* _Data to examine_
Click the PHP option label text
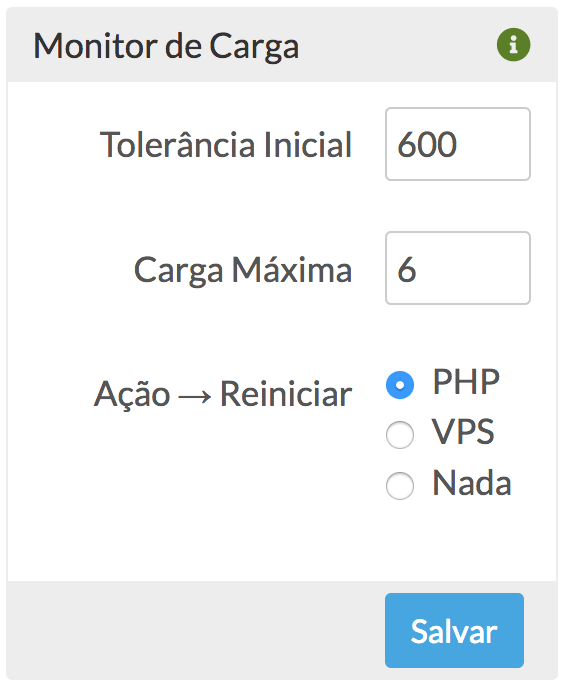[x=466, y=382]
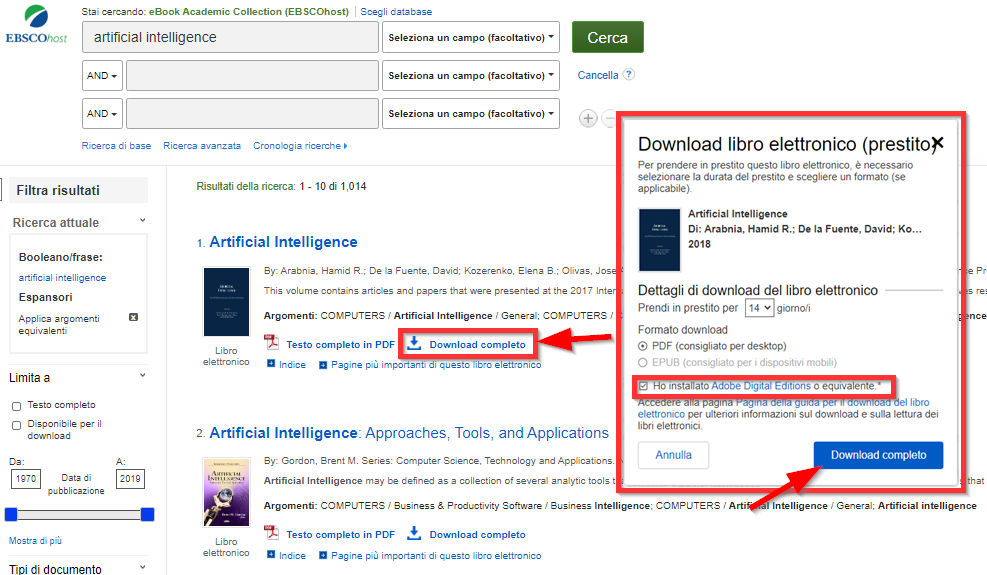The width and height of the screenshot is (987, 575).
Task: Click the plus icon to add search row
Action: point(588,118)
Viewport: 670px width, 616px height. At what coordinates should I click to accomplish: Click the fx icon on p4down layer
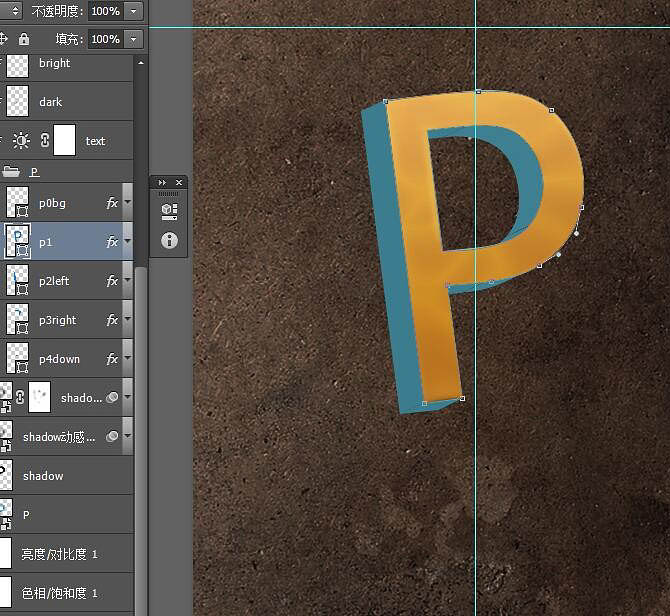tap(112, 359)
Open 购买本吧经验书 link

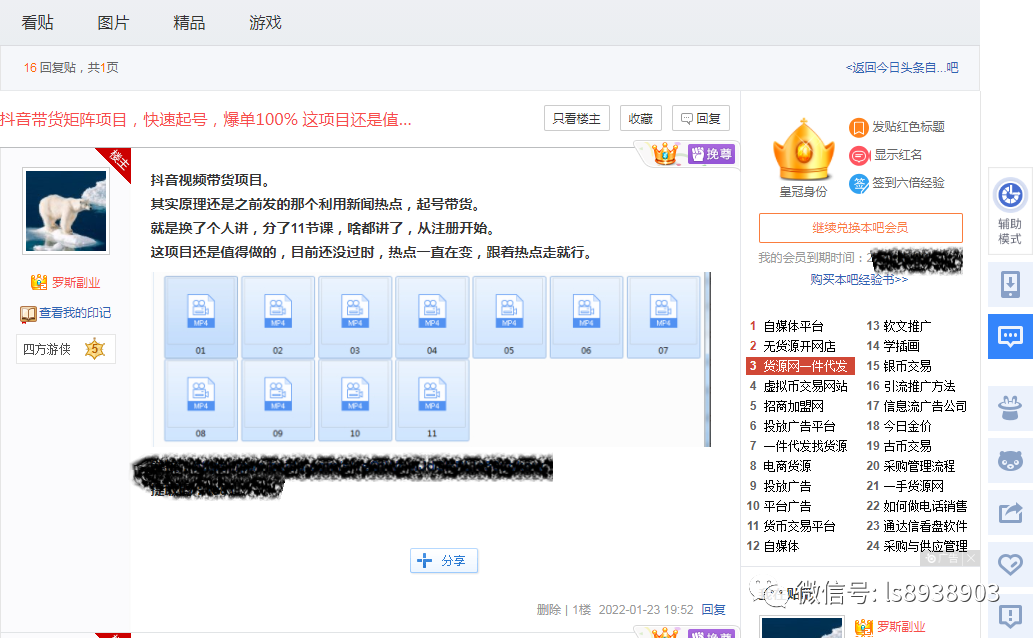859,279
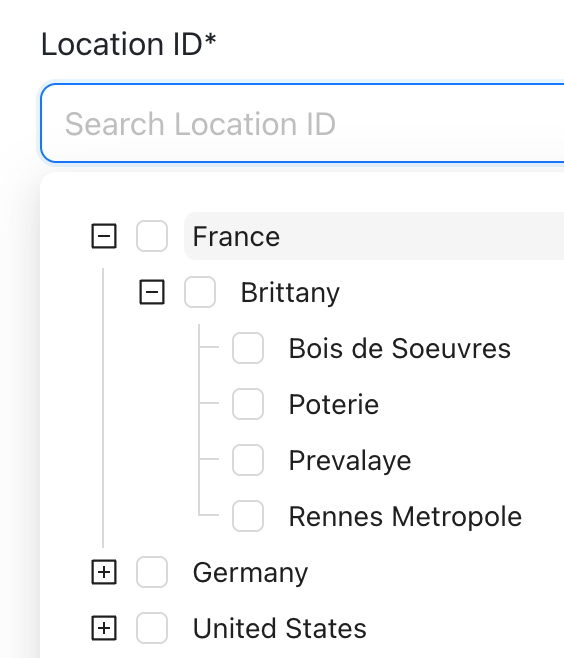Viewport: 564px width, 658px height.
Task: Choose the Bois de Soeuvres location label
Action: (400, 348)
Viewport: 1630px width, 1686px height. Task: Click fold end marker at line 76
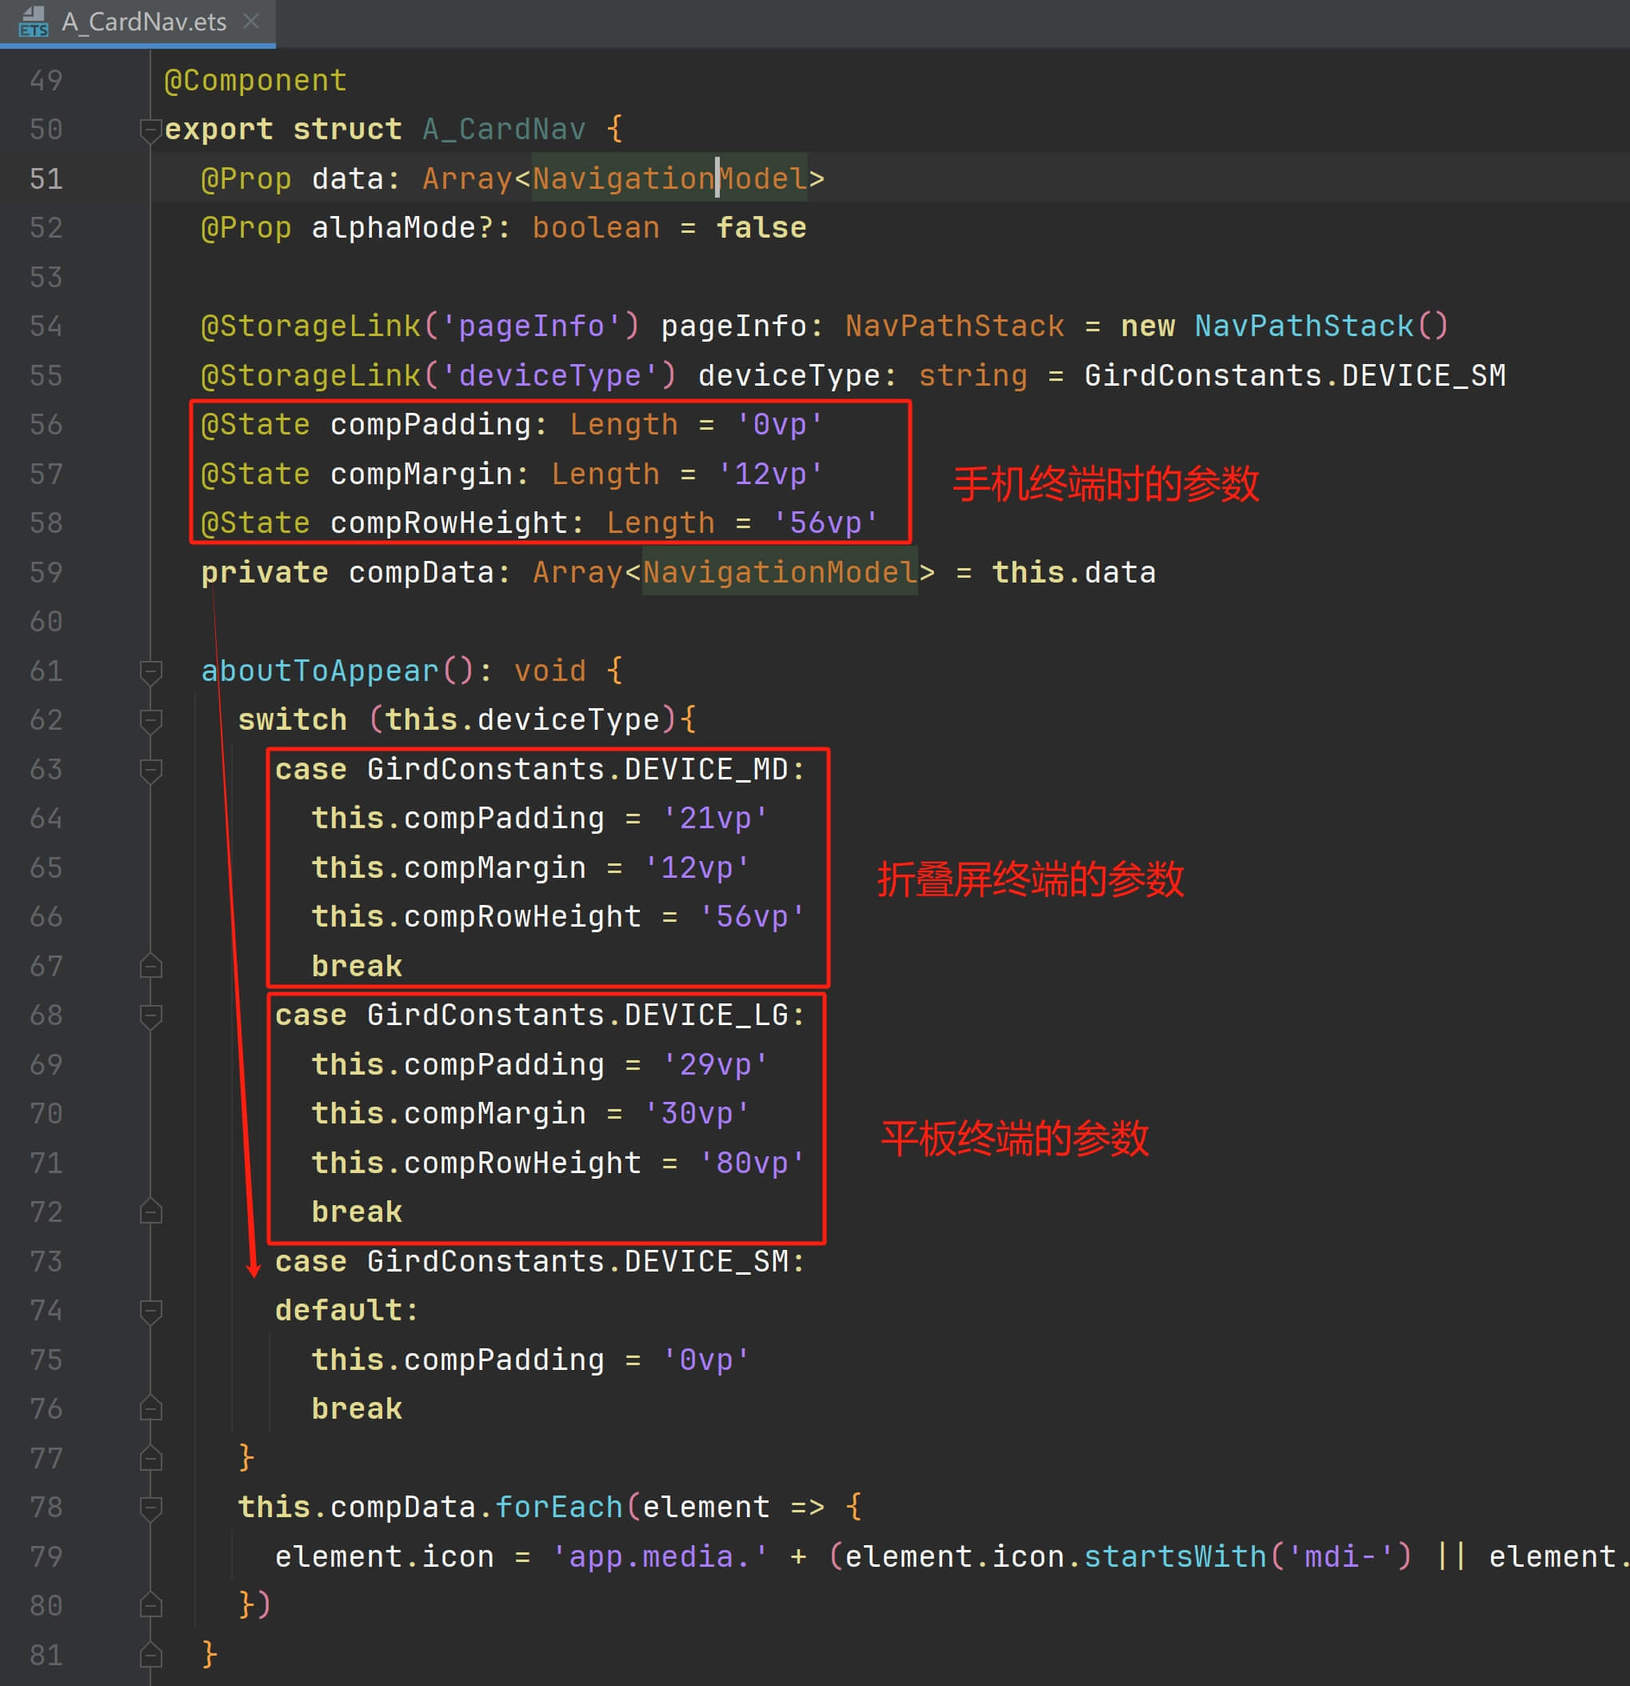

* _Work required_
Reproduce the listing in full and exactly, excluding any pictures it holds.

* _Solution for this task_
Click the PHP option label text
[x=466, y=382]
The width and height of the screenshot is (987, 575).
Task: Click the plus icon to add search row
Action: point(588,118)
Viewport: 670px width, 616px height. At what coordinates should I click to accomplish: Click the fx icon on p4down layer
tap(112, 359)
Open 购买本吧经验书 link

859,279
Viewport: 564px width, 658px height.
Task: Choose the Bois de Soeuvres location label
Action: (400, 348)
Viewport: 1630px width, 1686px height. Task: Click fold end marker at line 76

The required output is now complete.